We previously reported the 5-year results of the phase 3 IBCSG 23-01 trial comparing disease-free survival in patients with breast cancer with one or more micrometastatic (≤2 mm) sentinel nodes randomly assigned to either axillary dissection or no axillary dissection. The results showed no difference in disease-free survival between the groups and showed non-inferiority of no axillary dissection relative to axillary dissection. The current analysis presents the results of the study after a median follow-up of 9·7 years (IQR 7·8–12·7).

Methods

In this multicentre, randomised, controlled, open-label, non-inferiority, phase 3 trial, participants were recruited from 27 hospitals and cancer centres in nine countries. Eligible women could be of any age with clinical, mammographic, ultrasonographic, or pathological diagnosis of breast cancer with largest lesion diameter of 5 cm or smaller, and one or more metastatic sentinel nodes, all of which were 2 mm or smaller and with no extracapsular extension. Patients were randomly assigned (1:1) before surgery (mastectomy or breast-conserving surgery) to no axillary dissection or axillary dissection using permuted blocks generated by a web-based congruence algorithm, with stratification by centre and menopausal status. The protocol-specified primary endpoint was disease-free survival, analysed in the intention-to-treat population (as randomly assigned). Safety was assessed in all randomly assigned patients who received their allocated treatment (as treated). We did a one-sided test for non-inferiority of no axillary dissection by comparing the observed hazard ratios (HRs) for disease-free survival with a margin of 1·25. This 10-year follow-up analysis was not prespecified in the trial’s protocol and thus was not adjusted for multiple, sequential testing. This trial is registered with ClinicalTrials.gov, number NCT00072293.

Findings

Between April 1, 2001, and Feb 8, 2010, 6681 patients were screened and 934 randomly assigned to no axillary dissection (n=469) or axillary dissection (n=465). Three patients were ineligible and were excluded from the trial after randomisation. Disease-free survival at 10 years was 76·8% (95% CI 72·5–81·0) in the no axillary dissection group, compared with 74·9% (70·5–79·3) in the axillary dissection group (HR 0·85, 95% CI 0·65–1·11; log-rank p=0·24; p=0·0024 for non-inferiority). Long-term surgical complications included lymphoedema of any grade in 16 (4%) of 453 patients in the no axillary dissection group and 60 (13%) of 447 in the axillary dissection group, sensory neuropathy of any grade in 57 (13%) in the no axillary dissection group versus 85 (19%) in the axillary dissection group, and motor neuropathy of any grade (14 [3%] in the no axillary dissection group vs 40 [9%] in the axillary dissection group).

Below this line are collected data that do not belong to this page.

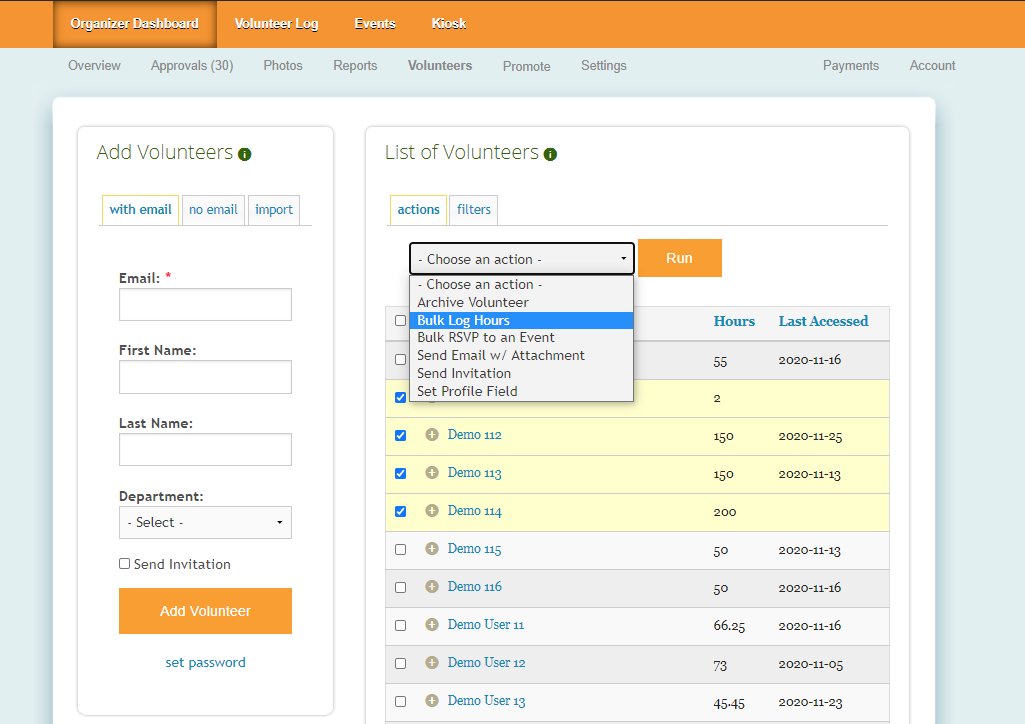Enable the Send Invitation checkbox
This screenshot has width=1025, height=724.
click(125, 564)
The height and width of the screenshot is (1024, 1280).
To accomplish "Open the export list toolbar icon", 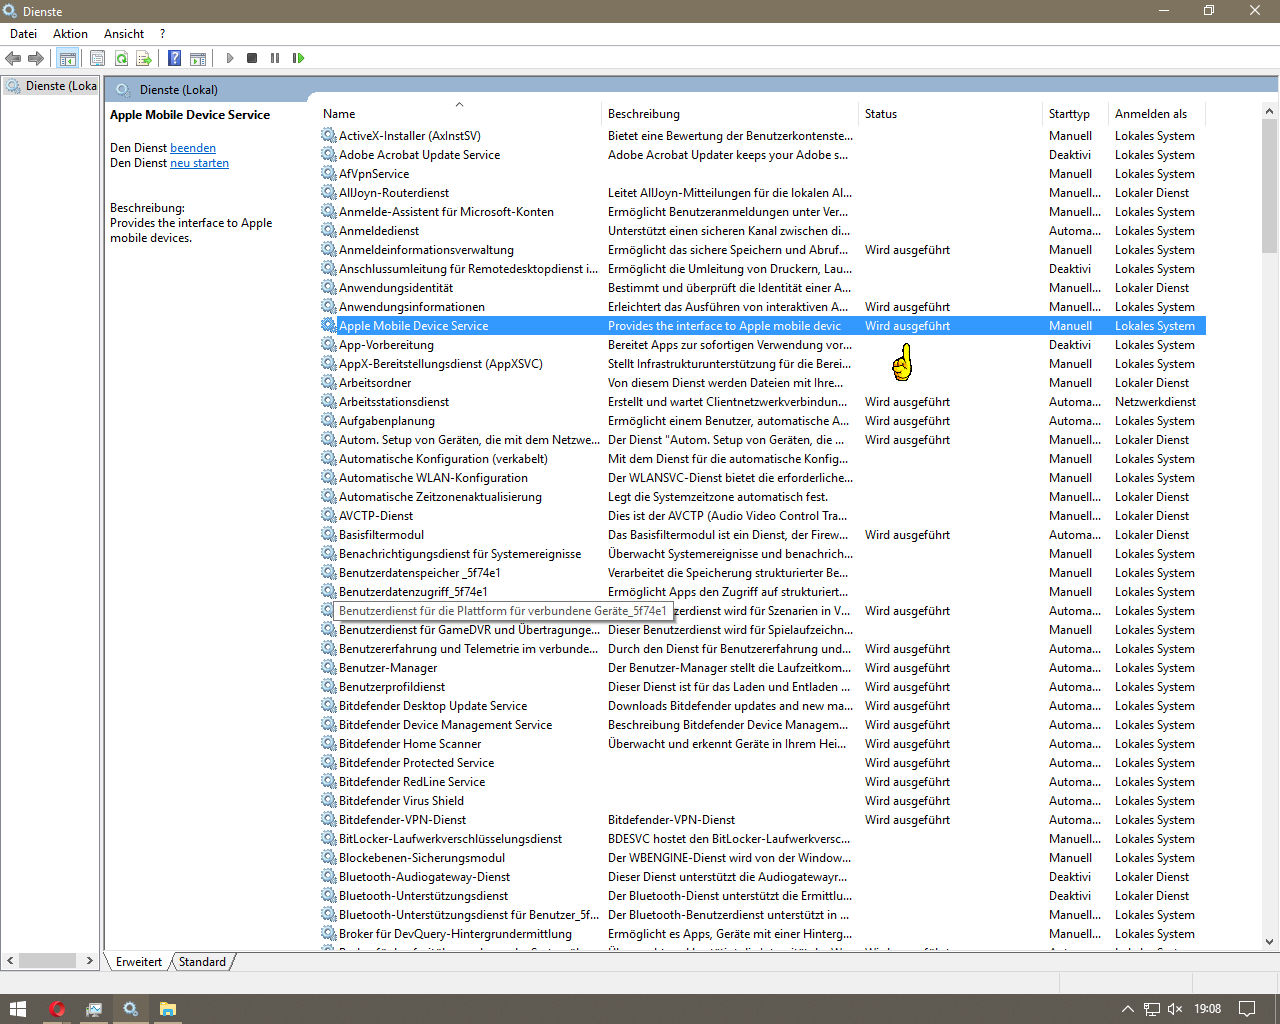I will [x=144, y=58].
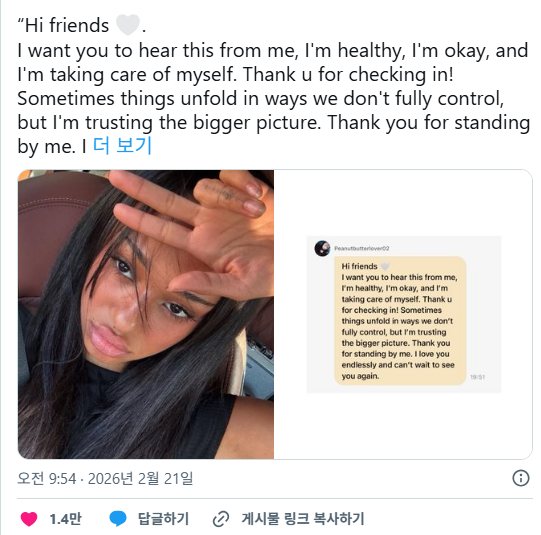This screenshot has height=535, width=541.
Task: Click the chain link copy icon
Action: click(221, 519)
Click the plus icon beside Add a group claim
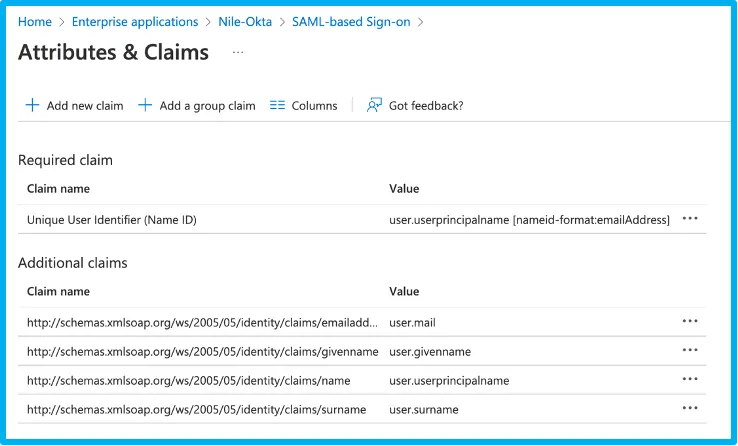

One serious adverse event (postoperative infection and inflamed axilla requiring hospital admission) was attributed to axillary dissection; the event resolved without sequelae.

Interpretation

The findings of the IBCSG 23-01 trial after a median follow-up of 9·7 years (IQR 7·8–12·7) corroborate those obtained at 5 years and are consistent with those of the 10-year follow-up analysis of the Z0011 trial. Together, these findings support the current practice of not doing an axillary dissection when the tumour burden in the sentinel nodes is minimal or moderate in patients with early breast cancer.

Funding

International Breast Cancer Study Group.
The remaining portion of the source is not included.